PROBLEM DESCRIPTION: Please pull out each line of the material below that contains the word "resolution".

====== GIVEN DATA

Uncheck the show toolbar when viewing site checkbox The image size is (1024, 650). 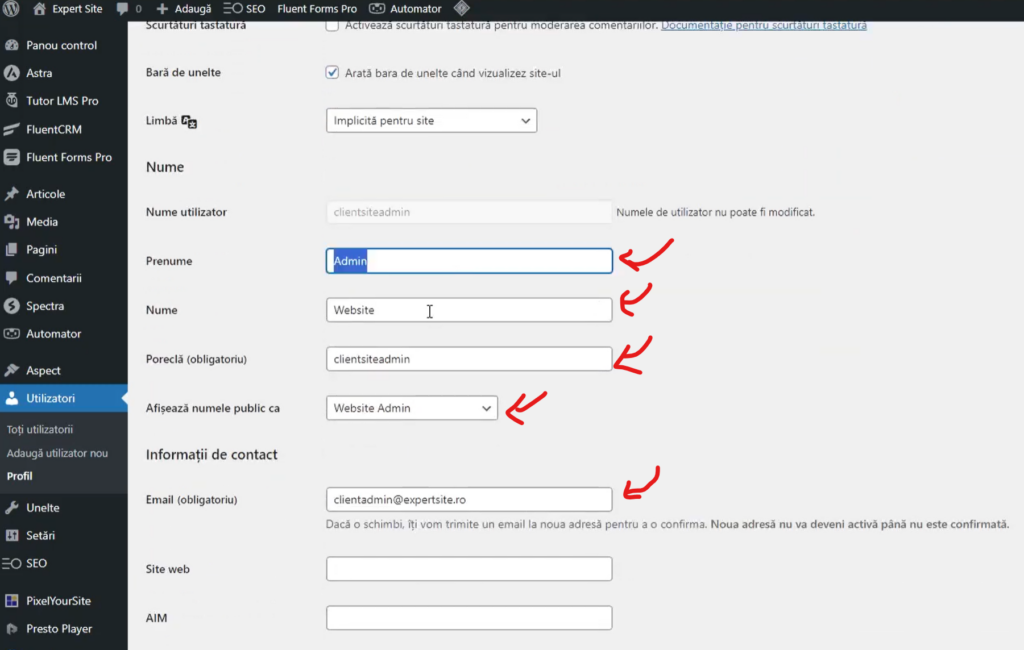pyautogui.click(x=333, y=72)
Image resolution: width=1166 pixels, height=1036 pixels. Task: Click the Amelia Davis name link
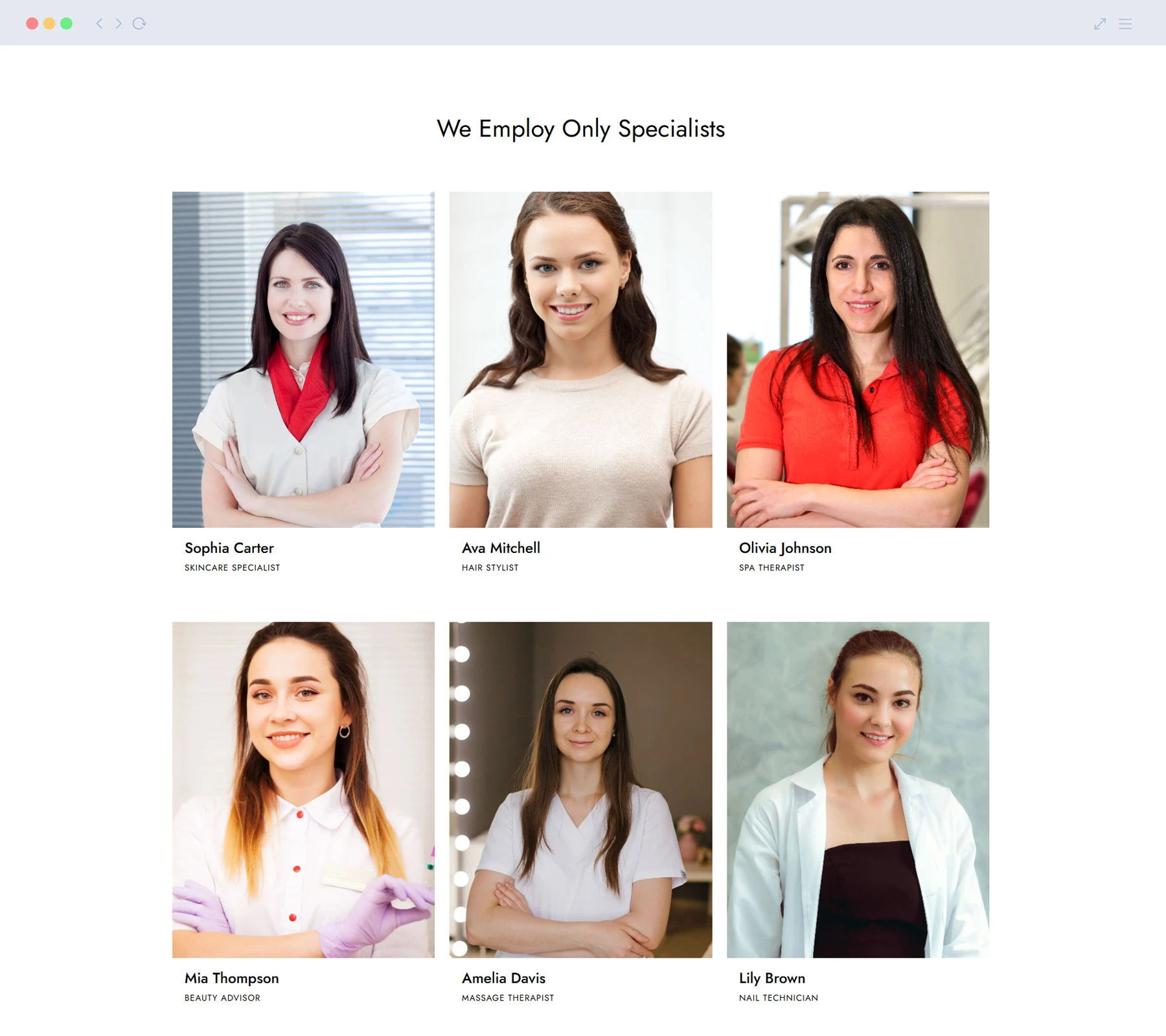point(503,978)
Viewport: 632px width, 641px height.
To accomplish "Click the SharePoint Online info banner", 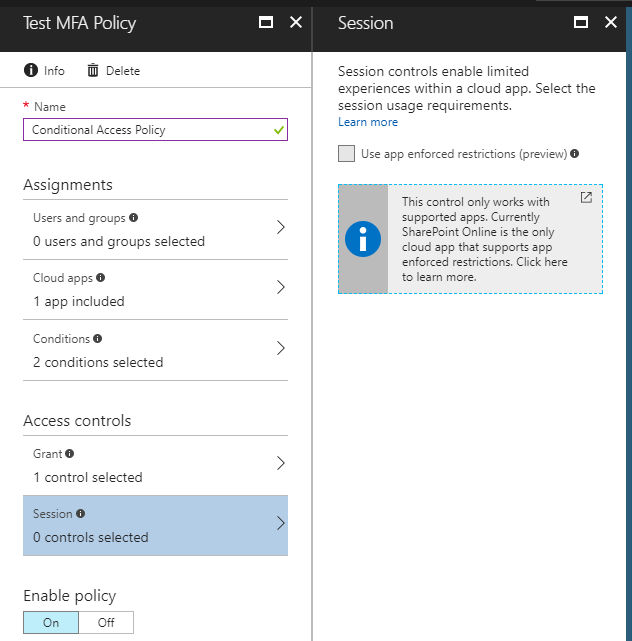I will (x=485, y=239).
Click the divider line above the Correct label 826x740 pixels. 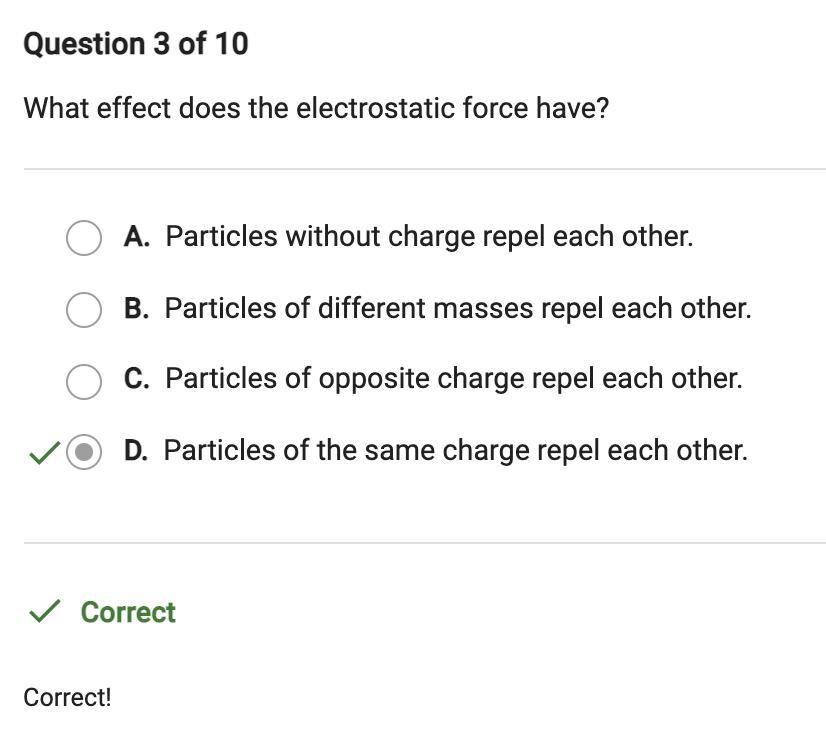point(424,543)
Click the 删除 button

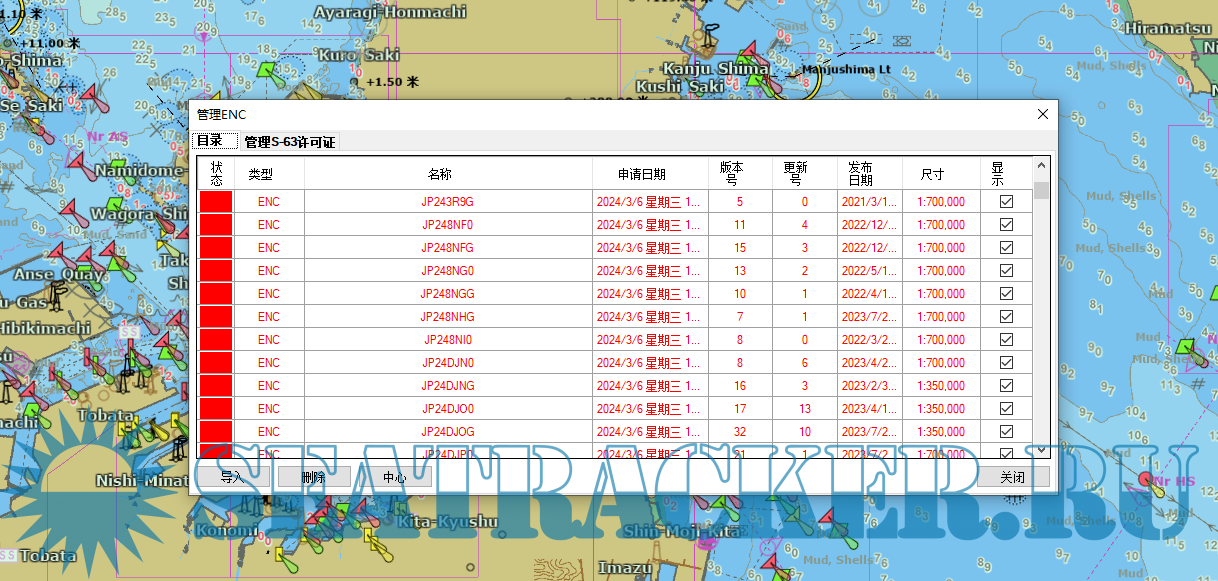pyautogui.click(x=314, y=478)
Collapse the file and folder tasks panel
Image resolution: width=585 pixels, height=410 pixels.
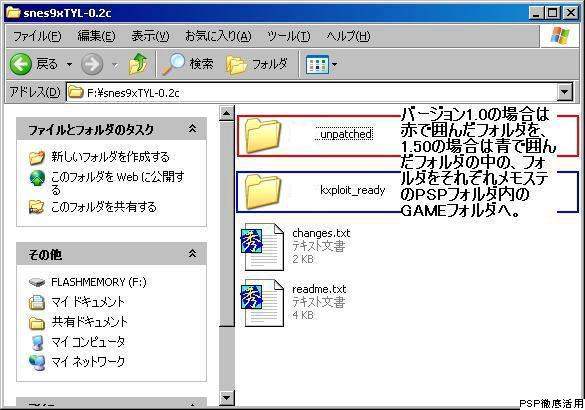192,129
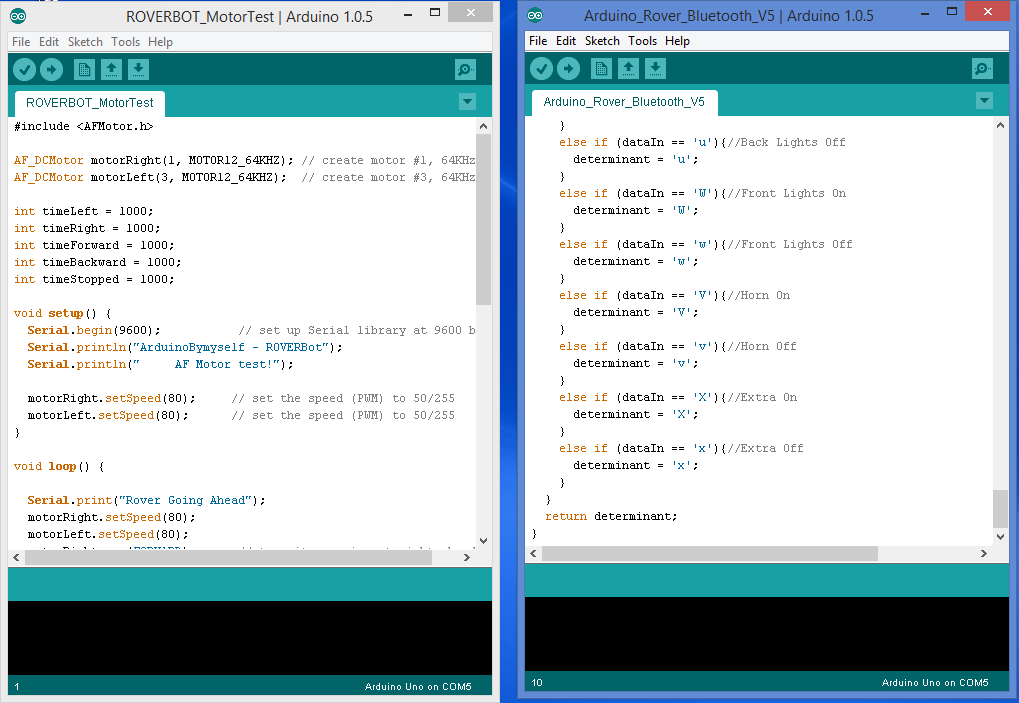Open tab options dropdown in left window
Screen dimensions: 1019x703
[467, 101]
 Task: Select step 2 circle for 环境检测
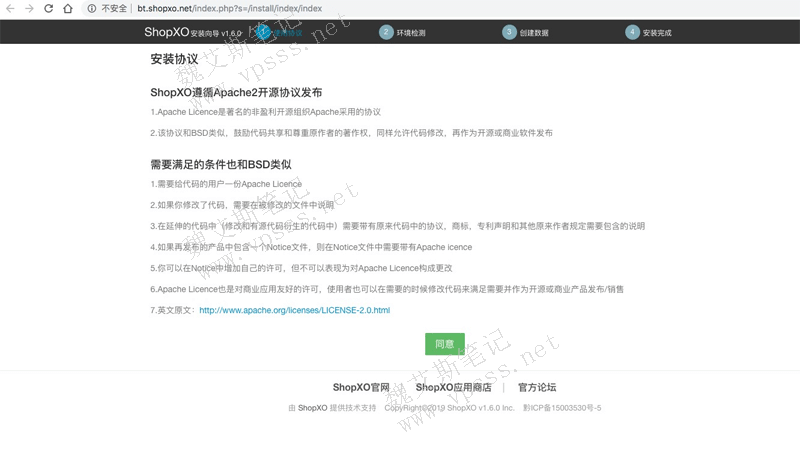(386, 32)
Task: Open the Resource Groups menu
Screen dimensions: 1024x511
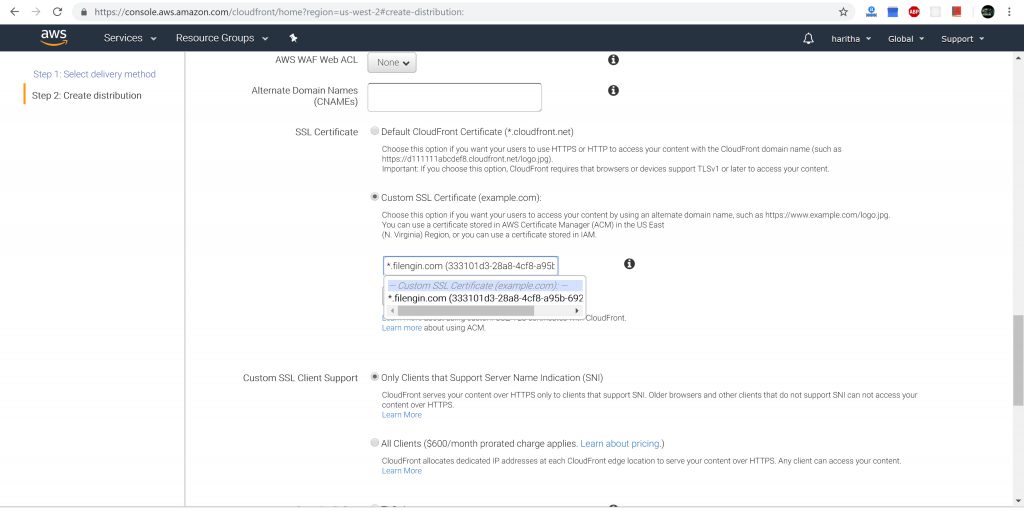Action: pos(221,38)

============

EXERCISE OUTPUT:
Image resolution: width=1166 pixels, height=1036 pixels. Task: Click the Amelia Davis name link
Image resolution: width=585 pixels, height=410 pixels.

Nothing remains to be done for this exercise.